■ **Task prompt**
Could you write out, word for word, only the lines from the one containing "MONDO POMPEA (291, 2224)" through the last line of the data below?

■ **Records for the exercise**

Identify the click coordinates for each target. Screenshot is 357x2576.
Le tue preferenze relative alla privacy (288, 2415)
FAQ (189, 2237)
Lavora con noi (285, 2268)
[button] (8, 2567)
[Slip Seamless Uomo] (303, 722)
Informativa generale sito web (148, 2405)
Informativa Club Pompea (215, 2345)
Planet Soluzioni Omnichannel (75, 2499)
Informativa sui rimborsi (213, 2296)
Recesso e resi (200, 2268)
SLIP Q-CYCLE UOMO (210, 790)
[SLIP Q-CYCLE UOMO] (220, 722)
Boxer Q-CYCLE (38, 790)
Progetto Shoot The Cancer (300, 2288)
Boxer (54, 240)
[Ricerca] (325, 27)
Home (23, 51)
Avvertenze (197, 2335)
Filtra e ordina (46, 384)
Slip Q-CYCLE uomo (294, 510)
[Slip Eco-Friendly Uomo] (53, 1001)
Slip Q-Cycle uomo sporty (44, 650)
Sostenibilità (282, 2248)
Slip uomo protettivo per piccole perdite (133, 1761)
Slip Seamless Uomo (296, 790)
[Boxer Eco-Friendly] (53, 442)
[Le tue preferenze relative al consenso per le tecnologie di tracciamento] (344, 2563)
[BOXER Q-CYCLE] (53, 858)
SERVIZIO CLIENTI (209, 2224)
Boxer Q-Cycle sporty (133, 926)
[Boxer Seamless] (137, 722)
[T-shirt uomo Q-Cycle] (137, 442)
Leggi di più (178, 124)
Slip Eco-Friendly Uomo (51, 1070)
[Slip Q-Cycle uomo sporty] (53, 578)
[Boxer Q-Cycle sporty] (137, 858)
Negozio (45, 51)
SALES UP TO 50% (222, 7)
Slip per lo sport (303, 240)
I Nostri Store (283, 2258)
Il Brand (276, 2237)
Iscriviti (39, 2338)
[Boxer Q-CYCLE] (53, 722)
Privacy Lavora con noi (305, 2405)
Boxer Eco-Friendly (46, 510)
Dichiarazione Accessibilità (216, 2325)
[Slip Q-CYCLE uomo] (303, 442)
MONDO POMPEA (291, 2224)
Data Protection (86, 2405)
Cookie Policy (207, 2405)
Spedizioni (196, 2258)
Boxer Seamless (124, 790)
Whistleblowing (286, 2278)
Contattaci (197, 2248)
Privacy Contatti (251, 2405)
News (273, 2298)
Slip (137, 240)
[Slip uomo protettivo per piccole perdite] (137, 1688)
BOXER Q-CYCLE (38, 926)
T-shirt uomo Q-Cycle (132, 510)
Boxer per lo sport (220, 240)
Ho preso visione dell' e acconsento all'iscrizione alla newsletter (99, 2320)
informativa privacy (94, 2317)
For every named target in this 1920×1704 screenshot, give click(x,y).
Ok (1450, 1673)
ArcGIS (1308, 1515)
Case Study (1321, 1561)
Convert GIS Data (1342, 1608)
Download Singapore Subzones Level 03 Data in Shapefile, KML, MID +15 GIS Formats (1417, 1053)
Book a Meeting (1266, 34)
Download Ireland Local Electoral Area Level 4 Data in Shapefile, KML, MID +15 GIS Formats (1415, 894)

■ **Output of the exercise**
MONDO POMPEA (291, 2224)
Data Protection (86, 2405)
Cookie Policy (207, 2405)
Spedizioni (196, 2258)
Boxer Seamless (124, 790)
Whistleblowing (286, 2278)
Contattaci (197, 2248)
Privacy Contatti (251, 2405)
News (273, 2298)
Slip (137, 240)
[Slip uomo protettivo per piccole perdite] (137, 1688)
BOXER Q-CYCLE (38, 926)
T-shirt uomo Q-Cycle (132, 510)
Boxer per lo sport (220, 240)
Ho preso visione dell' e acconsento all'iscrizione alla newsletter (99, 2320)
informativa privacy (94, 2317)
For every named target in this 1920×1704 screenshot, give click(x,y).
Ok (1450, 1673)
ArcGIS (1308, 1515)
Case Study (1321, 1561)
Convert GIS Data (1342, 1608)
Download Singapore Subzones Level 03 Data in Shapefile, KML, MID +15 GIS Formats (1417, 1053)
Book a Meeting (1266, 34)
Download Ireland Local Electoral Area Level 4 Data in Shapefile, KML, MID +15 GIS Formats (1415, 894)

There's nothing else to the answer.